Every entry that follows should be output exactly, and every image in it left out.

Screenshot grounding data:
- - - -

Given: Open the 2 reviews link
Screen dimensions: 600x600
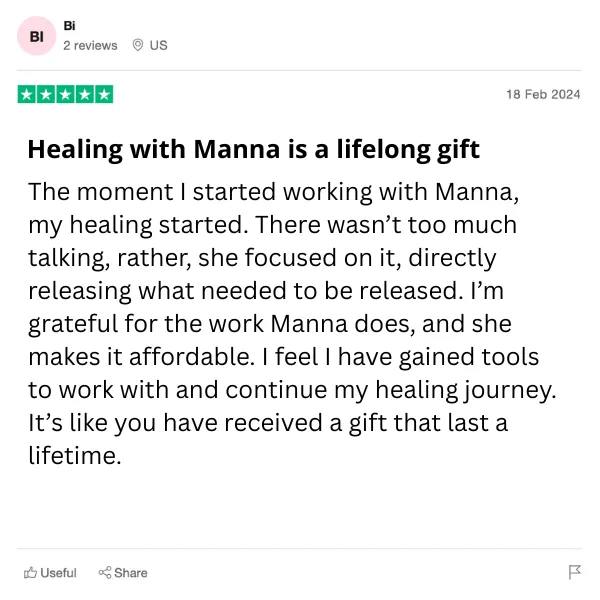Looking at the screenshot, I should [x=90, y=46].
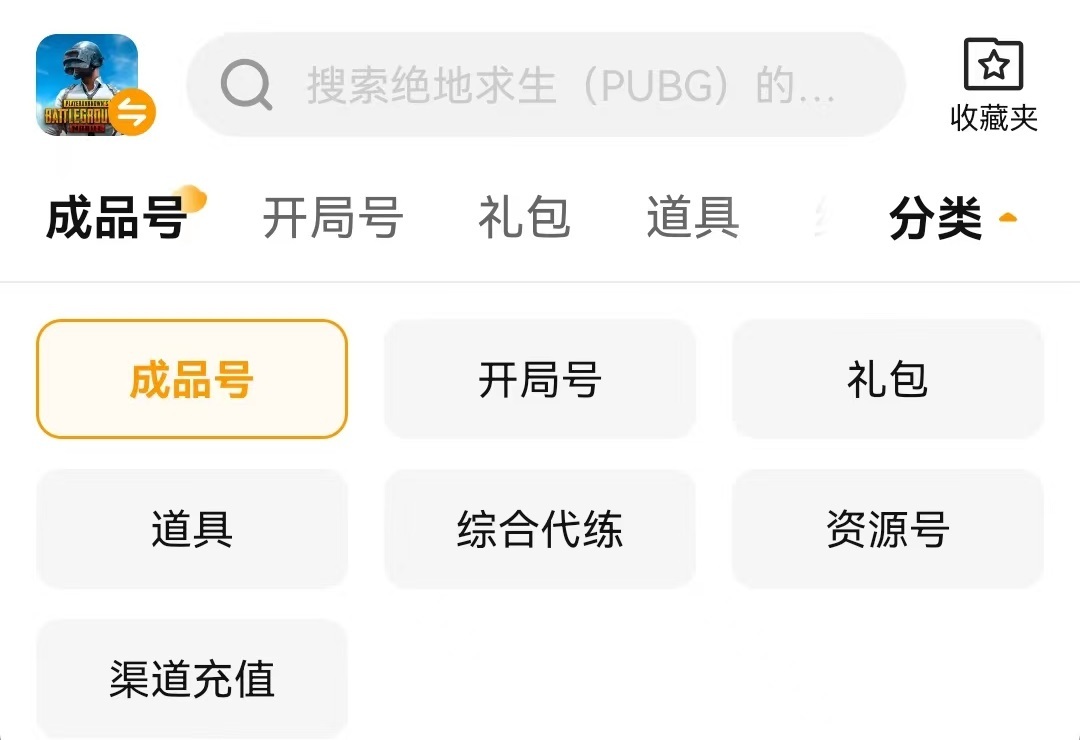Select the highlighted 成品号 category chip
1080x740 pixels.
pos(192,379)
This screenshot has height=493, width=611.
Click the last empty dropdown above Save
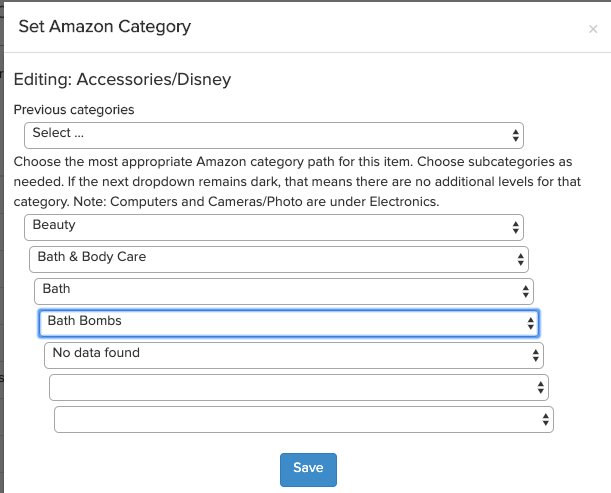[303, 419]
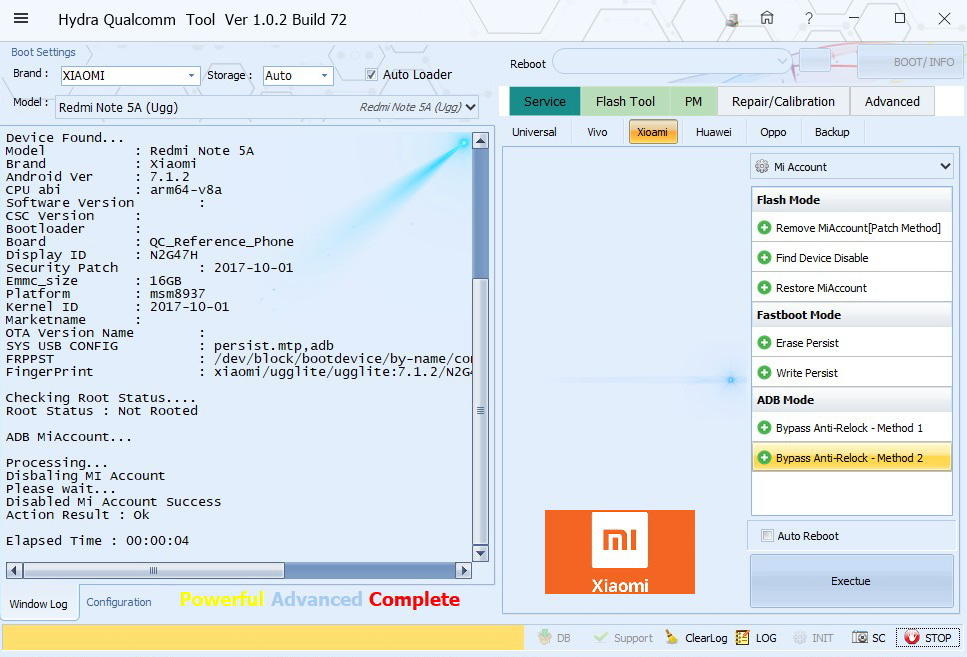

- - - -

RESULT FOR THIS EXERCISE:
Given: Open the 2 reviews link
Screen dimensions: 600x600
Looking at the screenshot, I should [x=90, y=46].
Select the highlighted 成品号 category chip
1080x740 pixels.
pos(192,379)
This screenshot has height=493, width=611.
Click the last empty dropdown above Save
[303, 419]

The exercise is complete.